Available records.
○ ○ ○
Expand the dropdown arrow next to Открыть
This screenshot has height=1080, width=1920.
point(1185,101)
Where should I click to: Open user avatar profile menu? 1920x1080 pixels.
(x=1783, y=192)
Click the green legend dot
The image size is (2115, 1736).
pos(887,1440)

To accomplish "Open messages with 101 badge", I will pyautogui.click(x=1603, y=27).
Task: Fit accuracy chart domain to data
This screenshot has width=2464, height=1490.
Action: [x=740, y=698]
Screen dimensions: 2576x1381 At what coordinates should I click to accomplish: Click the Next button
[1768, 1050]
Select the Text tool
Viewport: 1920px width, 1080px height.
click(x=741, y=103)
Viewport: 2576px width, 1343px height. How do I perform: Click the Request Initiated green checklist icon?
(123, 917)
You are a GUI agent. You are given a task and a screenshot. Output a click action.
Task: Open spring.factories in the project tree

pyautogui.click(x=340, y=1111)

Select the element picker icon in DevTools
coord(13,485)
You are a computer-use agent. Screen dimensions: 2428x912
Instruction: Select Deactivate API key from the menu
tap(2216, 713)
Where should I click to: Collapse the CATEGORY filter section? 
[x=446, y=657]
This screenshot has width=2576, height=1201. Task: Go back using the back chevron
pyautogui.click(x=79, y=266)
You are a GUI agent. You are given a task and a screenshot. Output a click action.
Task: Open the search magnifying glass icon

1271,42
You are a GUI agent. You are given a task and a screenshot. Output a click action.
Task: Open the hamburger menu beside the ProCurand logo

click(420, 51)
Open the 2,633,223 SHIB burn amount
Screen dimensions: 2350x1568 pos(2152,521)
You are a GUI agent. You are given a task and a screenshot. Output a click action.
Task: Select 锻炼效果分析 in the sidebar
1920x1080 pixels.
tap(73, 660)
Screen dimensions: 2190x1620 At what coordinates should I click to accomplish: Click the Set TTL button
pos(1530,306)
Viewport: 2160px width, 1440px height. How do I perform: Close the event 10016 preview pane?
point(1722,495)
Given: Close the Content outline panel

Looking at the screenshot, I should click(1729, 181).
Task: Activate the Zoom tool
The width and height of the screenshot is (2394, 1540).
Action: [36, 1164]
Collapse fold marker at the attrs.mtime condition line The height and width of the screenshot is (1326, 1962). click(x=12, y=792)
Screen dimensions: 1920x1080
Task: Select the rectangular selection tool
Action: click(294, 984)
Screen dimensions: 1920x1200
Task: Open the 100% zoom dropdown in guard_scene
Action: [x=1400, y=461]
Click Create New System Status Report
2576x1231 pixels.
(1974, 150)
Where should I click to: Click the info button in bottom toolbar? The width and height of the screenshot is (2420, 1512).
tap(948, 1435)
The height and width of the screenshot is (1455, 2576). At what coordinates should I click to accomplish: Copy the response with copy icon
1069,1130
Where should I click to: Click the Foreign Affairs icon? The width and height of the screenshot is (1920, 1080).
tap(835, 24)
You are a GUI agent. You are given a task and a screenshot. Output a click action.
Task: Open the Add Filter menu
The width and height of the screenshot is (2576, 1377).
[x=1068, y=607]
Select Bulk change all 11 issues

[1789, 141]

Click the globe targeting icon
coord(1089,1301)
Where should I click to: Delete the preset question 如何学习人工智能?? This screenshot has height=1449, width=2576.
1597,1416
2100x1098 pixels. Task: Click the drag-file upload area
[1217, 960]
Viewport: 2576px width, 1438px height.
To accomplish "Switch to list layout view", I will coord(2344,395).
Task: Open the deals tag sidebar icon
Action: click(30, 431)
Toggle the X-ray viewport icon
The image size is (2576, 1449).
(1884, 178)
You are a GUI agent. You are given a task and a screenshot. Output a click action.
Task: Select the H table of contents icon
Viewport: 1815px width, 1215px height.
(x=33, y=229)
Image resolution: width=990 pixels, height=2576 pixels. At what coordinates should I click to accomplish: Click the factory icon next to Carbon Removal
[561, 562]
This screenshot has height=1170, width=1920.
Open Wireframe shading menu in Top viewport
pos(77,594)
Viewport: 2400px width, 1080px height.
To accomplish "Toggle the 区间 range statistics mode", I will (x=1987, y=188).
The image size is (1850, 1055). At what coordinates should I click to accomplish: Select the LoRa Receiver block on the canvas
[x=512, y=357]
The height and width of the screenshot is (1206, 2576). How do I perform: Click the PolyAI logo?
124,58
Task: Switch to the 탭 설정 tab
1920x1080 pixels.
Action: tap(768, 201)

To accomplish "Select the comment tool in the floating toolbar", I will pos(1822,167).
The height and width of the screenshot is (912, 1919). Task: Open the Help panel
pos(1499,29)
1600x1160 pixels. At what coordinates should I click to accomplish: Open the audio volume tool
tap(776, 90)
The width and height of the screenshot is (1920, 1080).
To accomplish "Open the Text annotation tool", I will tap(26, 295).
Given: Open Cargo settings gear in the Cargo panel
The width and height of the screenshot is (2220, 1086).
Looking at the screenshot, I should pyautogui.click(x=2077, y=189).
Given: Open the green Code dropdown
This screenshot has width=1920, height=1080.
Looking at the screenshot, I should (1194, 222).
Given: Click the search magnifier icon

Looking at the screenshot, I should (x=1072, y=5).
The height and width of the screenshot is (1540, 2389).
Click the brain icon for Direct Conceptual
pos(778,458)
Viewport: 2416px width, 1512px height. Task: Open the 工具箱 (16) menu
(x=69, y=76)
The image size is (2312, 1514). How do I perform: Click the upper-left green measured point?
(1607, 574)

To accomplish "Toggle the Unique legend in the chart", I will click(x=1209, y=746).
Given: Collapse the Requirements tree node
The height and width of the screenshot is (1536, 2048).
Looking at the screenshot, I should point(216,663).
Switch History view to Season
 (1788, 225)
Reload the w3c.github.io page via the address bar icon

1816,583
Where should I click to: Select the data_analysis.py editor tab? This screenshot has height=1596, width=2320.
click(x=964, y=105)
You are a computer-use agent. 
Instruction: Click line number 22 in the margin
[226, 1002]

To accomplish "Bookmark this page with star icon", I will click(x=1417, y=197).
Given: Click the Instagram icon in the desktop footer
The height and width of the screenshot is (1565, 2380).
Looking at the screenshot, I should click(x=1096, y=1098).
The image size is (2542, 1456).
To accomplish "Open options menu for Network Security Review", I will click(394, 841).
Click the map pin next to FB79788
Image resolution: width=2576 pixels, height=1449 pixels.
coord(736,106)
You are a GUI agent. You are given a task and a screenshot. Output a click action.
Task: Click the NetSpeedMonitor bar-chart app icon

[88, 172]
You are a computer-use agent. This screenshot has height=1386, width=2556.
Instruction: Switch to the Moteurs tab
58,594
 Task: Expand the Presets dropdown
○ ○ ○
Work to complete. Repeat the data exactly. Leave nothing out.

Answer area.
Expand the dropdown arrow next to Открыть
This screenshot has height=1080, width=1920.
point(1185,101)
Where should I click to: Open user avatar profile menu? 1920x1080 pixels.
(x=1783, y=192)
Click the green legend dot
The image size is (2115, 1736).
pos(887,1440)

To accomplish "Open messages with 101 badge", I will pyautogui.click(x=1603, y=27).
Task: Fit accuracy chart domain to data
This screenshot has width=2464, height=1490.
Action: [x=740, y=698]
Screen dimensions: 2576x1381 At what coordinates should I click to accomplish: Click the Next button
[1768, 1050]
Select the Text tool
Viewport: 1920px width, 1080px height.
click(x=741, y=103)
Viewport: 2576px width, 1343px height. How do I perform: Click the Request Initiated green checklist icon?
(123, 917)
You are a GUI agent. You are given a task and a screenshot. Output a click action.
Task: Open spring.factories in the project tree

pyautogui.click(x=340, y=1111)

Select the element picker icon in DevTools
coord(13,485)
You are a computer-use agent. Screen dimensions: 2428x912
Instruction: Select Deactivate API key from the menu
tap(2216, 713)
Where should I click to: Collapse the CATEGORY filter section? 
[x=446, y=657]
This screenshot has width=2576, height=1201. Task: Go back using the back chevron
pyautogui.click(x=79, y=266)
You are a GUI agent. You are given a task and a screenshot. Output a click action.
Task: Open the search magnifying glass icon

1271,42
You are a GUI agent. You are given a task and a screenshot. Output a click action.
Task: Open the hamburger menu beside the ProCurand logo

click(420, 51)
Open the 2,633,223 SHIB burn amount
Screen dimensions: 2350x1568 pos(2152,521)
You are a GUI agent. You are given a task and a screenshot. Output a click action.
Task: Select 锻炼效果分析 in the sidebar
1920x1080 pixels.
tap(73, 660)
Screen dimensions: 2190x1620 At what coordinates should I click to accomplish: Click the Set TTL button
pos(1530,306)
Viewport: 2160px width, 1440px height. How do I perform: Close the event 10016 preview pane?
point(1722,495)
Given: Close the Content outline panel

Looking at the screenshot, I should click(1729, 181).
Task: Activate the Zoom tool
The width and height of the screenshot is (2394, 1540).
Action: [36, 1164]
Collapse fold marker at the attrs.mtime condition line The height and width of the screenshot is (1326, 1962). click(x=12, y=792)
Screen dimensions: 1920x1080
Task: Select the rectangular selection tool
Action: click(294, 984)
Screen dimensions: 1920x1200
Task: Open the 100% zoom dropdown in guard_scene
Action: [x=1400, y=461]
Click Create New System Status Report
2576x1231 pixels.
(1974, 150)
Where should I click to: Click the info button in bottom toolbar? The width and height of the screenshot is (2420, 1512).
tap(948, 1435)
The height and width of the screenshot is (1455, 2576). At what coordinates should I click to accomplish: Copy the response with copy icon
1069,1130
Where should I click to: Click the Foreign Affairs icon? The width and height of the screenshot is (1920, 1080).
tap(835, 24)
You are a GUI agent. You are given a task and a screenshot. Output a click action.
Task: Open the Add Filter menu
The width and height of the screenshot is (2576, 1377).
[x=1068, y=607]
Select Bulk change all 11 issues

[1789, 141]

Click the globe targeting icon
coord(1089,1301)
Where should I click to: Delete the preset question 如何学习人工智能?? This screenshot has height=1449, width=2576.
1597,1416
2100x1098 pixels. Task: Click the drag-file upload area
[1217, 960]
Viewport: 2576px width, 1438px height.
To accomplish "Switch to list layout view", I will coord(2344,395).
Task: Open the deals tag sidebar icon
Action: click(30, 431)
Toggle the X-ray viewport icon
The image size is (2576, 1449).
(1884, 178)
You are a GUI agent. You are given a task and a screenshot. Output a click action.
Task: Select the H table of contents icon
Viewport: 1815px width, 1215px height.
(x=33, y=229)
Image resolution: width=990 pixels, height=2576 pixels. At what coordinates should I click to accomplish: Click the factory icon next to Carbon Removal
[561, 562]
This screenshot has height=1170, width=1920.
Open Wireframe shading menu in Top viewport
pos(77,594)
Viewport: 2400px width, 1080px height.
To accomplish "Toggle the 区间 range statistics mode", I will (x=1987, y=188).
The image size is (1850, 1055). At what coordinates should I click to accomplish: Select the LoRa Receiver block on the canvas
[x=512, y=357]
The height and width of the screenshot is (1206, 2576). How do I perform: Click the PolyAI logo?
124,58
Task: Switch to the 탭 설정 tab
1920x1080 pixels.
Action: tap(768, 201)

To accomplish "Select the comment tool in the floating toolbar", I will pos(1822,167).
The height and width of the screenshot is (912, 1919). Task: Open the Help panel
pos(1499,29)
1600x1160 pixels. At what coordinates should I click to accomplish: Open the audio volume tool
tap(776, 90)
The width and height of the screenshot is (1920, 1080).
To accomplish "Open the Text annotation tool", I will tap(26, 295).
Given: Open Cargo settings gear in the Cargo panel
The width and height of the screenshot is (2220, 1086).
Looking at the screenshot, I should pyautogui.click(x=2077, y=189).
Given: Open the green Code dropdown
This screenshot has width=1920, height=1080.
Looking at the screenshot, I should (1194, 222).
Given: Click the search magnifier icon

Looking at the screenshot, I should (x=1072, y=5).
The height and width of the screenshot is (1540, 2389).
Click the brain icon for Direct Conceptual
pos(778,458)
Viewport: 2416px width, 1512px height. Task: Open the 工具箱 (16) menu
(x=69, y=76)
The image size is (2312, 1514). How do I perform: Click the upper-left green measured point?
(1607, 574)

To accomplish "Toggle the Unique legend in the chart", I will click(x=1209, y=746).
Given: Collapse the Requirements tree node
The height and width of the screenshot is (1536, 2048).
Looking at the screenshot, I should point(216,663).
Switch History view to Season
 (1788, 225)
Reload the w3c.github.io page via the address bar icon

1816,583
Where should I click to: Select the data_analysis.py editor tab? This screenshot has height=1596, width=2320.
click(x=964, y=105)
You are a computer-use agent. 
Instruction: Click line number 22 in the margin
[226, 1002]

To accomplish "Bookmark this page with star icon", I will click(x=1417, y=197).
Given: Click the Instagram icon in the desktop footer
The height and width of the screenshot is (1565, 2380).
Looking at the screenshot, I should click(x=1096, y=1098).
The image size is (2542, 1456).
To accomplish "Open options menu for Network Security Review", I will click(394, 841).
Click the map pin next to FB79788
Image resolution: width=2576 pixels, height=1449 pixels.
coord(736,106)
You are a GUI agent. You are given a task and a screenshot. Output a click action.
Task: Click the NetSpeedMonitor bar-chart app icon

[88, 172]
You are a computer-use agent. This screenshot has height=1386, width=2556.
Instruction: Switch to the Moteurs tab
58,594
 Task: Expand the Presets dropdown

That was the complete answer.